There was an interesting incident in Lake County, Illinois. Every year for 25 years they’ve had reenactments, at a park, there. This year it got canceled because the chair asked what did it have to do with African Americans? He said it’s white supremacy, just honoring white people. He got hammered for it. I’m a New York Jew, as liberal as they come. But I own guns. And yes, we fly the Confederate flag, because it’s historically correct. But reenacting is important as a continuation of understanding history. And it does it in a way that reaches the public more than a class does, where kids tune in and out.

Iron Brigade reenactors firing at will | Laurie Schiller

BGES Blog: Is there one particular battle/reenactment that sums it up, that was absolutely amazing, that you’ll remember forever?

LS: I have two: 135th Antietam and 135th Gettysburg.

At Antietam, Maryland, in September 1997, I was 2nd Wisconsin, Iron Brigade. This guy had grown a cornfield for us. We got up at 4:30 in the morning, in the pitch black. We marched to a field covered in low-lying fog. My wife, who was a spectator, said she saw us going into cornfields with bayonets fixed. The historical moment was amazing. You couldn’t see anything in front of you. We hit a fence, and there was the Texas brigade. That’s what really happened.

And then Gettysburg on its 135th  anniversary. There were 30,000 reenactors, battalion after battalion just coming into field. No one sees those kinds of numbers any more. We did a full-scale Pickett’s Charge, with 13,000 Confederates. There we represented the 42nd New York on July 3. I watched those guys get closer and closer. I knew they didn’t have real stuff, but I was getting nervous.

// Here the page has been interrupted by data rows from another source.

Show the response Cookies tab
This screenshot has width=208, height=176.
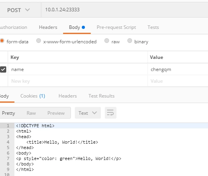pos(33,96)
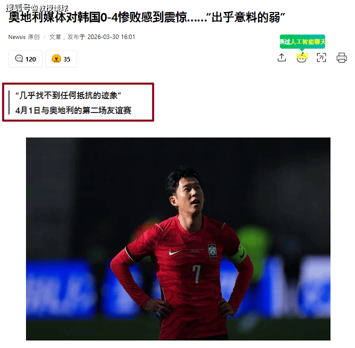
Task: Open the photo of the player in red jersey
Action: pos(178,239)
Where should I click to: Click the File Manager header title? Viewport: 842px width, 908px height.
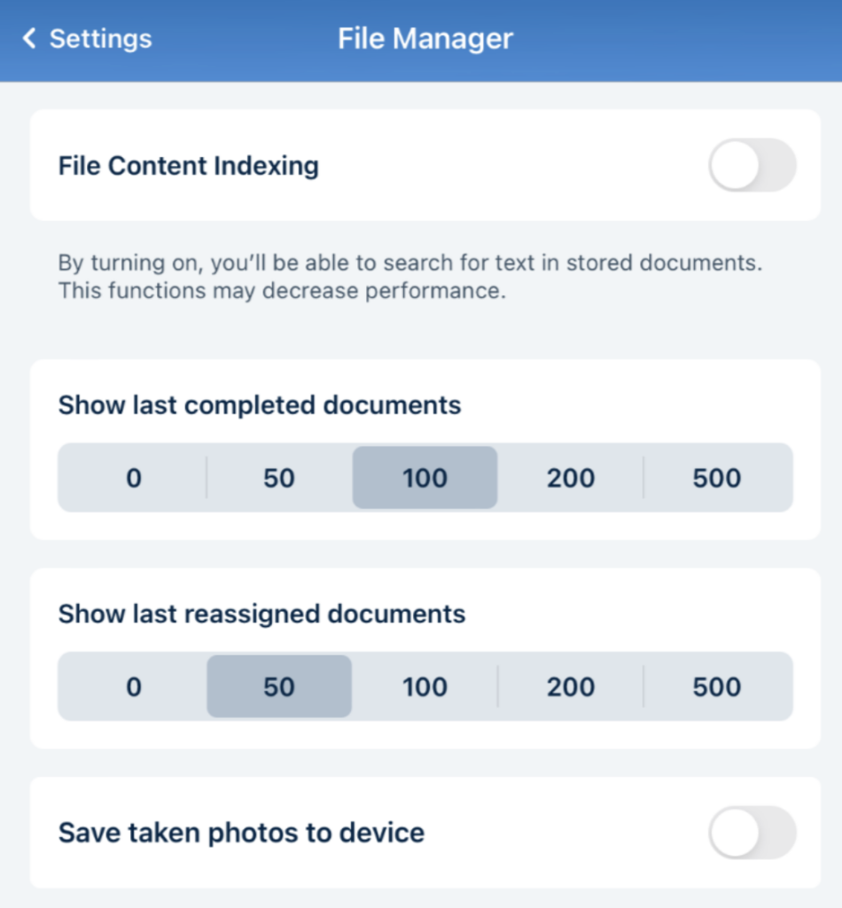[425, 39]
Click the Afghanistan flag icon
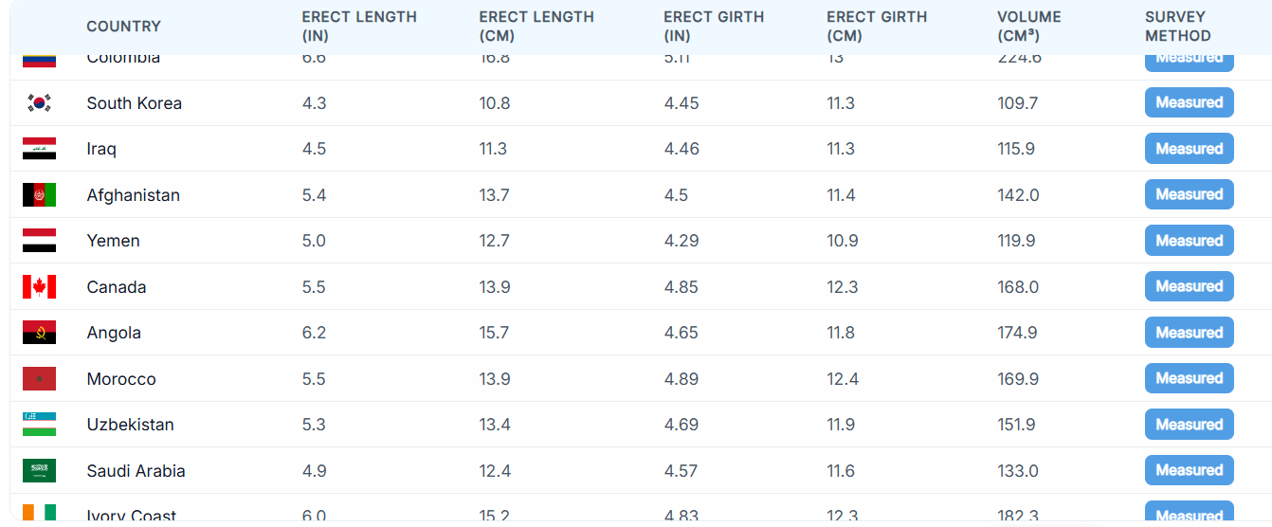The height and width of the screenshot is (527, 1272). 39,195
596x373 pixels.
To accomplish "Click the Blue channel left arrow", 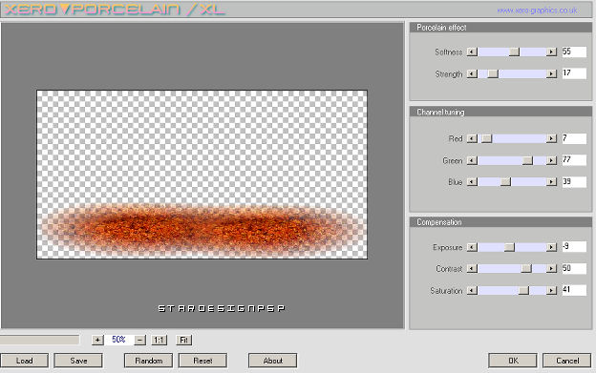I will tap(472, 182).
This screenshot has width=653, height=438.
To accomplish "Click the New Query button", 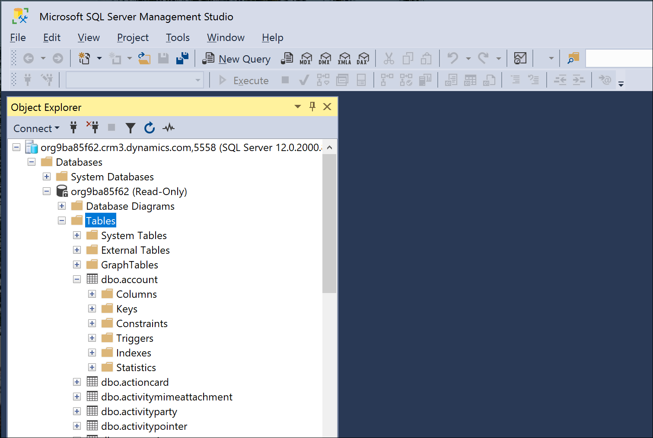I will (237, 59).
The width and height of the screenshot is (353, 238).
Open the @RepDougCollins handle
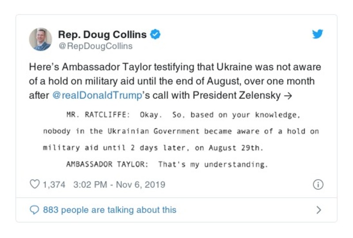point(95,46)

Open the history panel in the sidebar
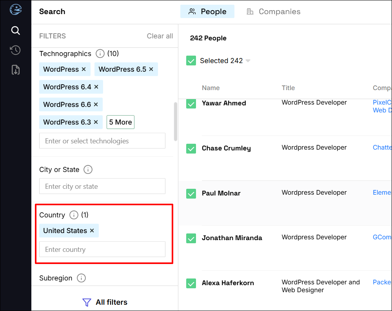[15, 50]
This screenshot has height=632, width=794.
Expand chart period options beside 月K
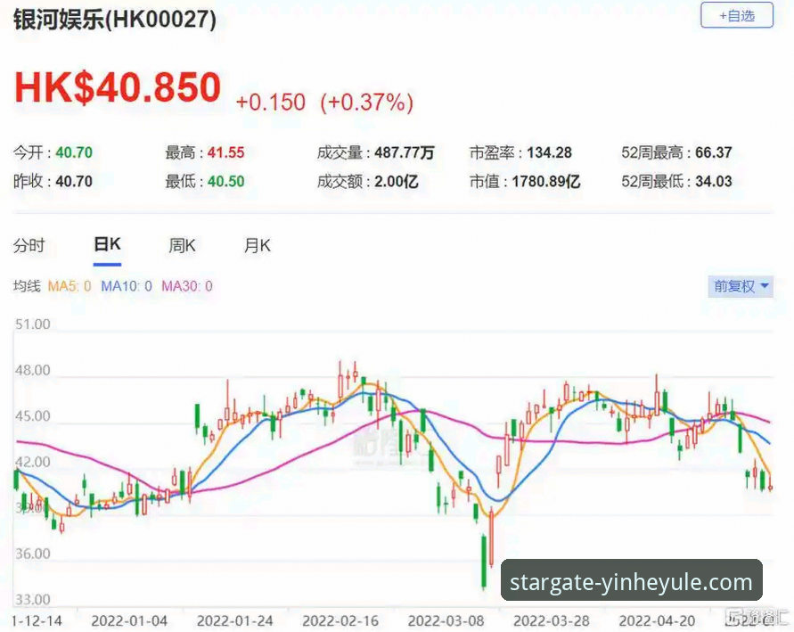(256, 245)
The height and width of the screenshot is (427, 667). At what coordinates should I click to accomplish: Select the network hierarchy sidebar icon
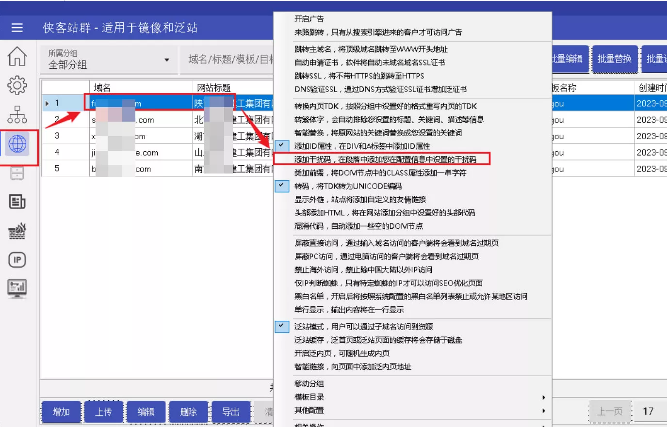(17, 114)
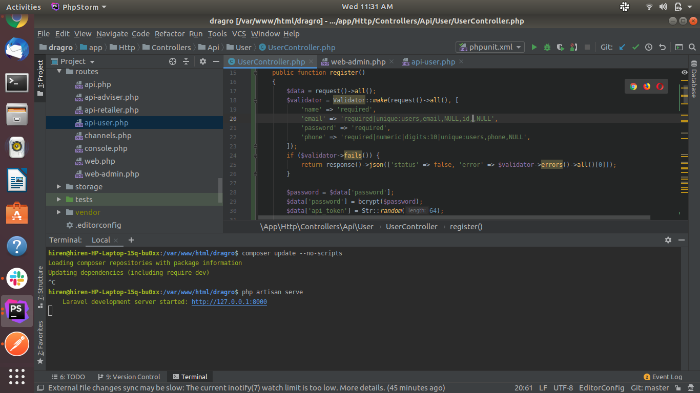Start debugging with the green bug icon
700x393 pixels.
[547, 47]
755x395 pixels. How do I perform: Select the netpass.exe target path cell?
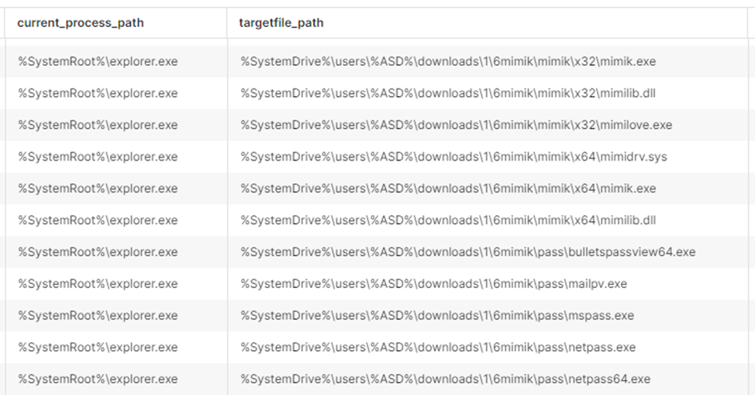point(438,348)
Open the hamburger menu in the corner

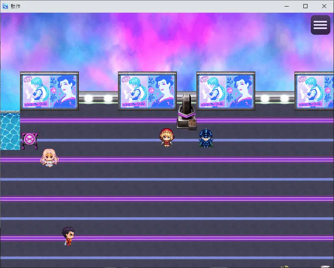[320, 25]
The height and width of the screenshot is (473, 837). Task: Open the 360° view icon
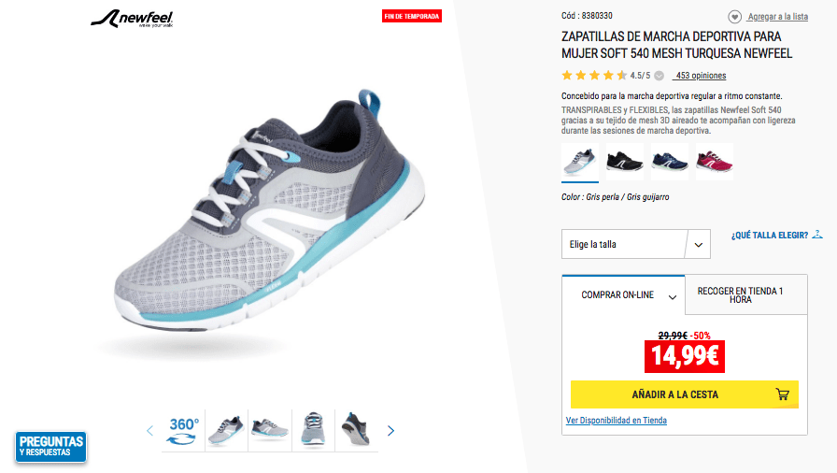(183, 431)
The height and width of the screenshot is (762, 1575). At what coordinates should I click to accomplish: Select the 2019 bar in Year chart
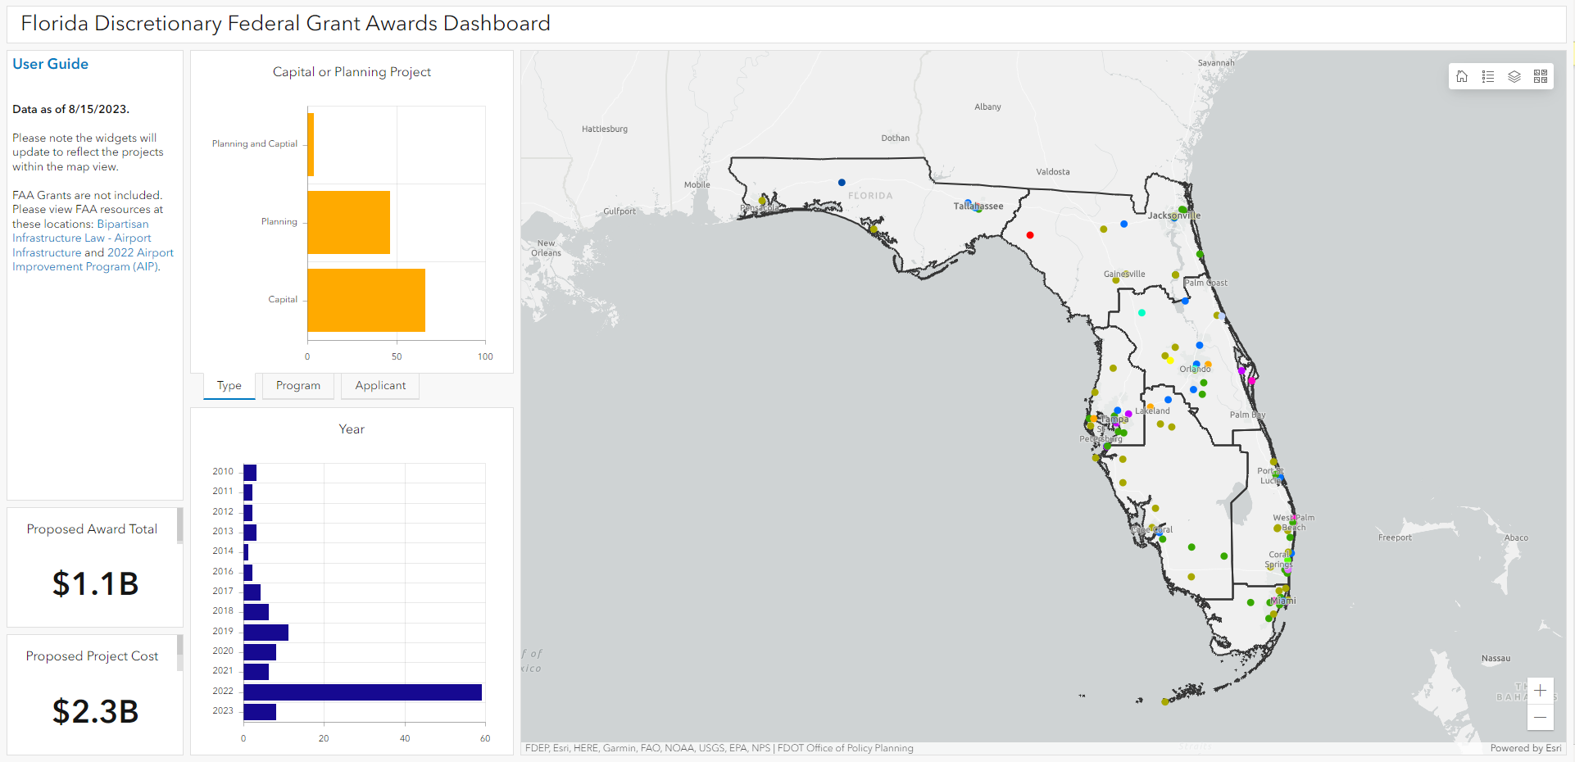pos(266,633)
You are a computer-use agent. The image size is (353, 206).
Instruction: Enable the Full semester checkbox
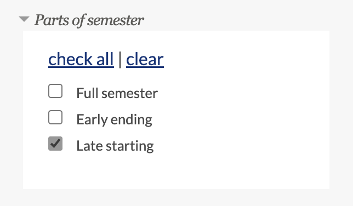55,91
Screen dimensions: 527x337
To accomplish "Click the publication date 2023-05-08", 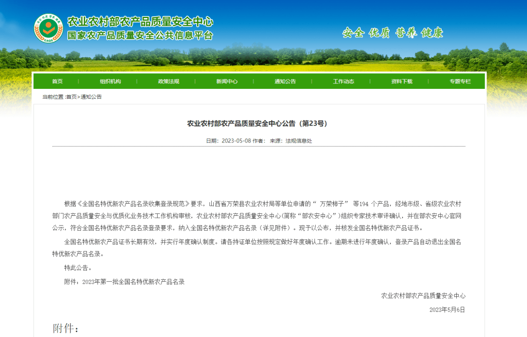I will pos(236,141).
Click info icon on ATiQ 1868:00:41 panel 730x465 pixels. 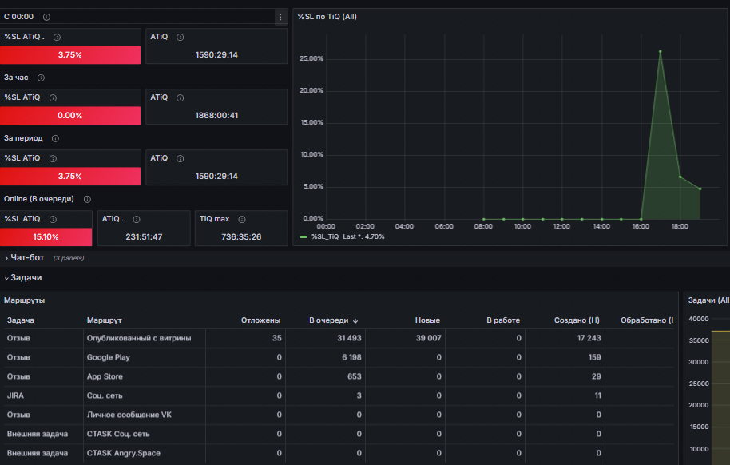coord(181,97)
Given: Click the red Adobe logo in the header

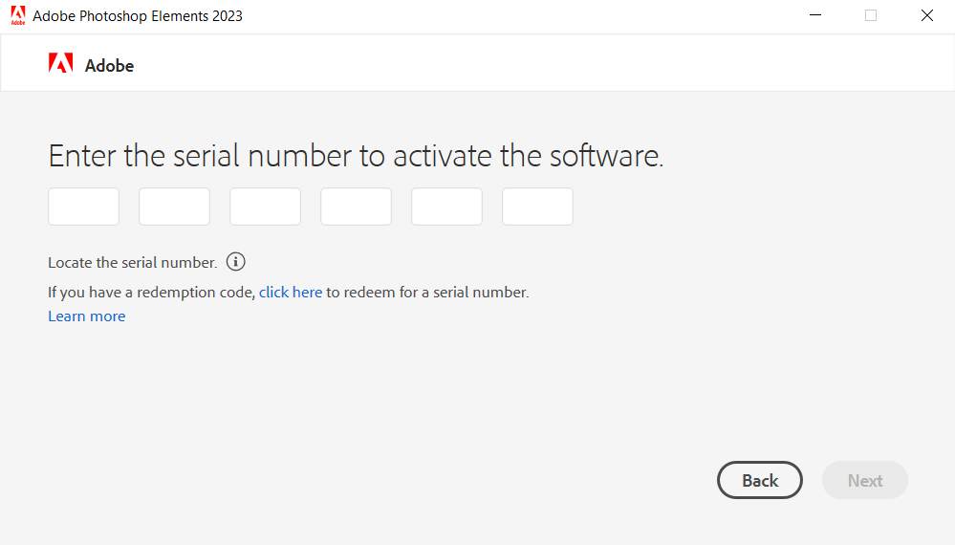Looking at the screenshot, I should click(60, 64).
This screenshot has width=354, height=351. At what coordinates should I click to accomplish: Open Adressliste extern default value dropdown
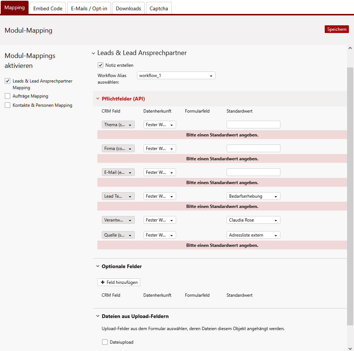(x=253, y=235)
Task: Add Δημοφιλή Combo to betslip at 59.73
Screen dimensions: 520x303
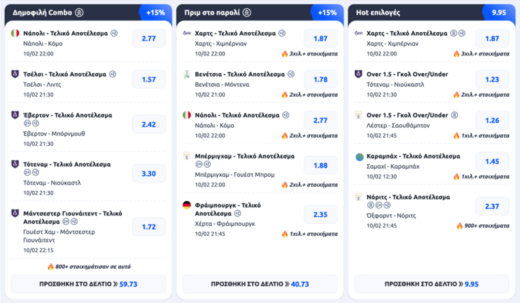Action: coord(88,284)
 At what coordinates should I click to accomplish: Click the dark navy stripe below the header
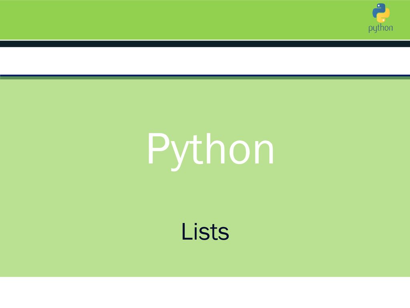[x=205, y=44]
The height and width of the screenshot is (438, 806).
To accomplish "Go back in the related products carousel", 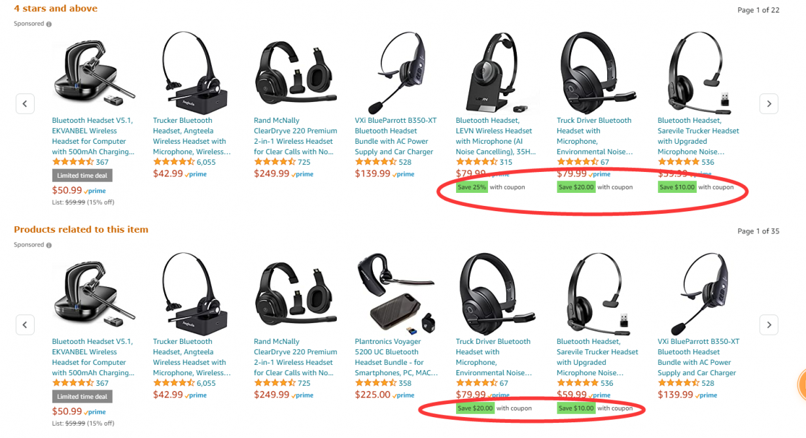I will tap(25, 324).
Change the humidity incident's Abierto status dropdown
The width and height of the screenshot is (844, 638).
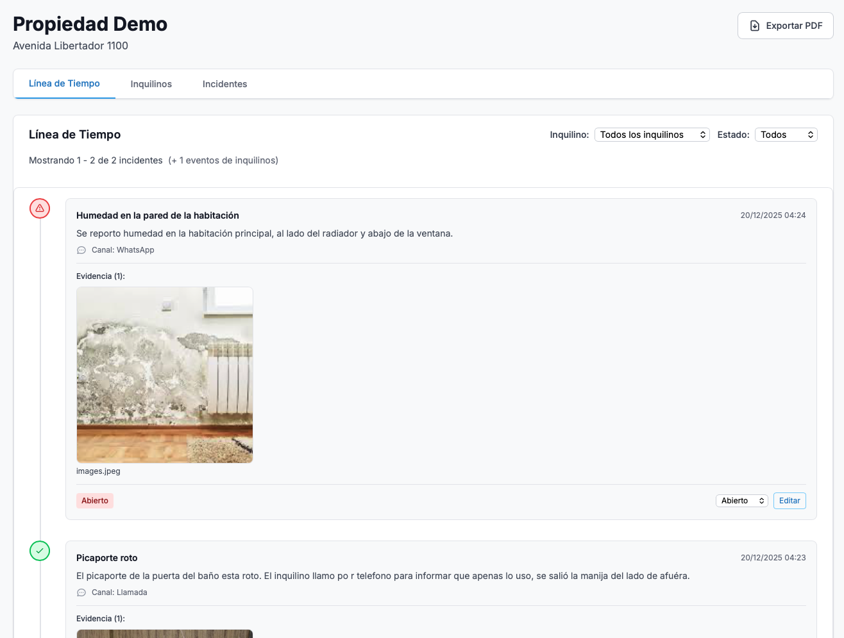(x=741, y=501)
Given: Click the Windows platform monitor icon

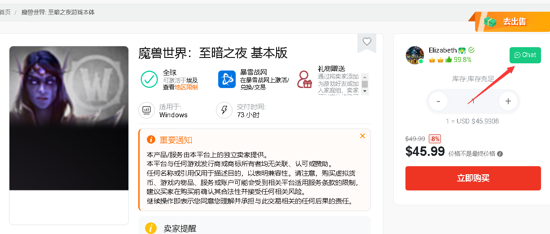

Another amazing moment, we were portraying 24th Michigan, which had been added to the Iron Brigade in the winter of 1862–63. These guys went toe to toe with 26th North Carolina, a big regiment. 24th Michigan began with 399 men. On Cemetery Ridge that evening, there were 26—an amazing casualty rate. We had 299 men, and we all took first person and did what happened exactly to that person. I was a corporal in 24th Michigan and I was wounded. That gives you goosebumps.

BGES Blog: Any last words?

LS: I have really enjoyed reenacting. Both the activity and interacting with the public. It is important to bring history alive and hopefully impact folks we come into contact with. And, we want to bring them honest history, not propaganda. The Civil War period is one of the most misunderstood in American history, and yet it is so important to our current history. I encourage everyone to learn about it and the lessons it has for today.